* Your goal
All of the data needs to come back exactly as written.

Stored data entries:
****************************************

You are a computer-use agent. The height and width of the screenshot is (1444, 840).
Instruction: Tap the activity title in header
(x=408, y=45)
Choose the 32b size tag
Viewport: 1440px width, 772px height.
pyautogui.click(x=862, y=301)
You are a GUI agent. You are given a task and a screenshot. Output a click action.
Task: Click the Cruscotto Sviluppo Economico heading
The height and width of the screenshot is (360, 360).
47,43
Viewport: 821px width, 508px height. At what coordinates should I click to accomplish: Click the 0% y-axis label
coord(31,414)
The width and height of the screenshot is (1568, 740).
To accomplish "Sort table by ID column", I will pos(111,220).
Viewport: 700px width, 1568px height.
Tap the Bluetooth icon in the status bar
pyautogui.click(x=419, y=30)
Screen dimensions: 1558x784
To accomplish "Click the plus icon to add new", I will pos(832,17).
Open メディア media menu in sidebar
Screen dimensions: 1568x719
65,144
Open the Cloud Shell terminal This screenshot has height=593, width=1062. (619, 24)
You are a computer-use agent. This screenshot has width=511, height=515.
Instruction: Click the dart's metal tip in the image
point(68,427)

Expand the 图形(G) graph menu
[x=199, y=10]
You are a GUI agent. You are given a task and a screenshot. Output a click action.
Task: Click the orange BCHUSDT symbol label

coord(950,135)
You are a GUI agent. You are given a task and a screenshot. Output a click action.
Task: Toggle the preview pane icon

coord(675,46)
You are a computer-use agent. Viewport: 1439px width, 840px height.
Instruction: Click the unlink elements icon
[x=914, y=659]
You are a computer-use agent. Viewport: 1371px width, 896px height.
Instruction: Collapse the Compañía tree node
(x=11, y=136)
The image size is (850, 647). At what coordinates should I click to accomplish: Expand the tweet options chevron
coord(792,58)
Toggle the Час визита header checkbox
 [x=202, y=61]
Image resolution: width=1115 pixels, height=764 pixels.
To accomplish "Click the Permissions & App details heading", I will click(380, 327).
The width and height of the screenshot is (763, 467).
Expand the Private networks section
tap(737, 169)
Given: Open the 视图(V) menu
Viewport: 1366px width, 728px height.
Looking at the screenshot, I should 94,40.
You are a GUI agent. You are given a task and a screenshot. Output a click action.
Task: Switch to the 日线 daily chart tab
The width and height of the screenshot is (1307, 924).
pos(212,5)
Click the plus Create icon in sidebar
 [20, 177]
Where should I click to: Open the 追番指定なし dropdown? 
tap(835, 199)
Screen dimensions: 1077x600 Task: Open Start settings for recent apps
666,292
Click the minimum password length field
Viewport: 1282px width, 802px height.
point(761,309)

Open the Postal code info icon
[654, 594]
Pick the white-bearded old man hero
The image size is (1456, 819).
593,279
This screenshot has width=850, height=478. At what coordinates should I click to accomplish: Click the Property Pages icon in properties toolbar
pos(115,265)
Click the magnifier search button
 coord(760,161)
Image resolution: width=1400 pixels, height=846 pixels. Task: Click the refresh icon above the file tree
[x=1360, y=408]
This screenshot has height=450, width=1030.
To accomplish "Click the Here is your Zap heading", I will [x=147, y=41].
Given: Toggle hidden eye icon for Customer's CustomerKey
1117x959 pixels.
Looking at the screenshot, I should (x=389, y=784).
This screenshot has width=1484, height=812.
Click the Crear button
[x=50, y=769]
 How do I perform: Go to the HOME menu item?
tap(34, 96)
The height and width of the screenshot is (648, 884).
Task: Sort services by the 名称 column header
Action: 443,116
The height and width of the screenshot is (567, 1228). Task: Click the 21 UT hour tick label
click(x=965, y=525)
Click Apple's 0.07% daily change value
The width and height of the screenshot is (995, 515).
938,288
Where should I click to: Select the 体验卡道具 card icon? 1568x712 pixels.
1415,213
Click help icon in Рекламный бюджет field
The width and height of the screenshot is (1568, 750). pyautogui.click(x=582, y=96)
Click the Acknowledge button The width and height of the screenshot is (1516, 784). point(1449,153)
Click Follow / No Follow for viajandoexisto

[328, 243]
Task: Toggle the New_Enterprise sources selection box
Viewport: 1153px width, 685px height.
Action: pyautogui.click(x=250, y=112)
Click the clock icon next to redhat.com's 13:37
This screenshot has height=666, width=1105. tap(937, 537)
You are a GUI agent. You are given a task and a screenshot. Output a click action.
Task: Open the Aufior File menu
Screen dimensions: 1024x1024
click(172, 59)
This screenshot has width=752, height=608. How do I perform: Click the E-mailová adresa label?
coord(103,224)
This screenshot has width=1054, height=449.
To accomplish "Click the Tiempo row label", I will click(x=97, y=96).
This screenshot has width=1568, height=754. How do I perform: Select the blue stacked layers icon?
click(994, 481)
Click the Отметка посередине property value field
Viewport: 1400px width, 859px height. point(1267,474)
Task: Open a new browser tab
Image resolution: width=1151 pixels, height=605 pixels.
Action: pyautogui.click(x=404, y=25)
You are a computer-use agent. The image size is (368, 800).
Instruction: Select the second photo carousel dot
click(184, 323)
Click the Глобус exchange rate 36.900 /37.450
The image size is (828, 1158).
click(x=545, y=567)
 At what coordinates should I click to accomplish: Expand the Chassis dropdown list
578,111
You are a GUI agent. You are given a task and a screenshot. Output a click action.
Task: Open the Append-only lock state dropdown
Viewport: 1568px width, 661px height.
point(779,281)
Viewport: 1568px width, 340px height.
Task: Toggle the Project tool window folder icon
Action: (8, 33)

****************************************

* Result
You are a computer-use agent. The height and width of the screenshot is (1444, 840).
Instruction: Tap the activity title in header
(x=408, y=45)
Choose the 32b size tag
Viewport: 1440px width, 772px height.
pyautogui.click(x=862, y=301)
You are a GUI agent. You are given a task and a screenshot. Output a click action.
Task: Click the Cruscotto Sviluppo Economico heading
The height and width of the screenshot is (360, 360).
47,43
Viewport: 821px width, 508px height. At what coordinates should I click to accomplish: Click the 0% y-axis label
coord(31,414)
The width and height of the screenshot is (1568, 740).
To accomplish "Sort table by ID column", I will pos(111,220).
Viewport: 700px width, 1568px height.
Tap the Bluetooth icon in the status bar
pyautogui.click(x=419, y=30)
Screen dimensions: 1558x784
To accomplish "Click the plus icon to add new", I will pos(832,17).
Open メディア media menu in sidebar
Screen dimensions: 1568x719
65,144
Open the Cloud Shell terminal This screenshot has height=593, width=1062. (619, 24)
You are a computer-use agent. This screenshot has width=511, height=515.
Instruction: Click the dart's metal tip in the image
point(68,427)

Expand the 图形(G) graph menu
[x=199, y=10]
You are a GUI agent. You are given a task and a screenshot. Output a click action.
Task: Click the orange BCHUSDT symbol label

coord(950,135)
You are a GUI agent. You are given a task and a screenshot. Output a click action.
Task: Toggle the preview pane icon

coord(675,46)
You are a computer-use agent. Viewport: 1439px width, 840px height.
Instruction: Click the unlink elements icon
[x=914, y=659]
You are a computer-use agent. Viewport: 1371px width, 896px height.
Instruction: Collapse the Compañía tree node
(x=11, y=136)
The image size is (850, 647). At what coordinates should I click to accomplish: Expand the tweet options chevron
coord(792,58)
Toggle the Час визита header checkbox
 [x=202, y=61]
Image resolution: width=1115 pixels, height=764 pixels.
To accomplish "Click the Permissions & App details heading", I will click(380, 327).
The width and height of the screenshot is (763, 467).
Expand the Private networks section
tap(737, 169)
Given: Open the 视图(V) menu
Viewport: 1366px width, 728px height.
Looking at the screenshot, I should 94,40.
You are a GUI agent. You are given a task and a screenshot. Output a click action.
Task: Switch to the 日线 daily chart tab
The width and height of the screenshot is (1307, 924).
pos(212,5)
Click the plus Create icon in sidebar
 [20, 177]
Where should I click to: Open the 追番指定なし dropdown? 
tap(835, 199)
Screen dimensions: 1077x600 Task: Open Start settings for recent apps
666,292
Click the minimum password length field
Viewport: 1282px width, 802px height.
point(761,309)

Open the Postal code info icon
[654, 594]
Pick the white-bearded old man hero
The image size is (1456, 819).
593,279
This screenshot has width=850, height=478. At what coordinates should I click to accomplish: Click the Property Pages icon in properties toolbar
pos(115,265)
Click the magnifier search button
 coord(760,161)
Image resolution: width=1400 pixels, height=846 pixels. Task: Click the refresh icon above the file tree
[x=1360, y=408]
This screenshot has height=450, width=1030.
To accomplish "Click the Here is your Zap heading", I will [x=147, y=41].
Given: Toggle hidden eye icon for Customer's CustomerKey
1117x959 pixels.
Looking at the screenshot, I should (x=389, y=784).
This screenshot has width=1484, height=812.
Click the Crear button
[x=50, y=769]
 How do I perform: Go to the HOME menu item?
tap(34, 96)
The height and width of the screenshot is (648, 884).
Task: Sort services by the 名称 column header
Action: 443,116
The height and width of the screenshot is (567, 1228). Task: Click the 21 UT hour tick label
click(x=965, y=525)
Click Apple's 0.07% daily change value
The width and height of the screenshot is (995, 515).
938,288
Where should I click to: Select the 体验卡道具 card icon? 1568x712 pixels.
1415,213
Click help icon in Рекламный бюджет field
The width and height of the screenshot is (1568, 750). pyautogui.click(x=582, y=96)
Click the Acknowledge button The width and height of the screenshot is (1516, 784). point(1449,153)
Click Follow / No Follow for viajandoexisto

[328, 243]
Task: Toggle the New_Enterprise sources selection box
Viewport: 1153px width, 685px height.
Action: pyautogui.click(x=250, y=112)
Click the clock icon next to redhat.com's 13:37
This screenshot has height=666, width=1105. tap(937, 537)
You are a GUI agent. You are given a task and a screenshot. Output a click action.
Task: Open the Aufior File menu
Screen dimensions: 1024x1024
click(172, 59)
This screenshot has width=752, height=608. How do I perform: Click the E-mailová adresa label?
coord(103,224)
This screenshot has width=1054, height=449.
To accomplish "Click the Tiempo row label", I will click(x=97, y=96).
This screenshot has width=1568, height=754. How do I perform: Select the blue stacked layers icon?
click(994, 481)
Click the Отметка посередине property value field
Viewport: 1400px width, 859px height. point(1267,474)
Task: Open a new browser tab
Image resolution: width=1151 pixels, height=605 pixels.
Action: pyautogui.click(x=404, y=25)
You are a computer-use agent. The image size is (368, 800).
Instruction: Select the second photo carousel dot
click(184, 323)
Click the Глобус exchange rate 36.900 /37.450
The image size is (828, 1158).
click(x=545, y=567)
 At what coordinates should I click to accomplish: Expand the Chassis dropdown list
578,111
You are a GUI agent. You are given a task and a screenshot. Output a click action.
Task: Open the Append-only lock state dropdown
Viewport: 1568px width, 661px height.
point(779,281)
Viewport: 1568px width, 340px height.
Task: Toggle the Project tool window folder icon
Action: (8, 33)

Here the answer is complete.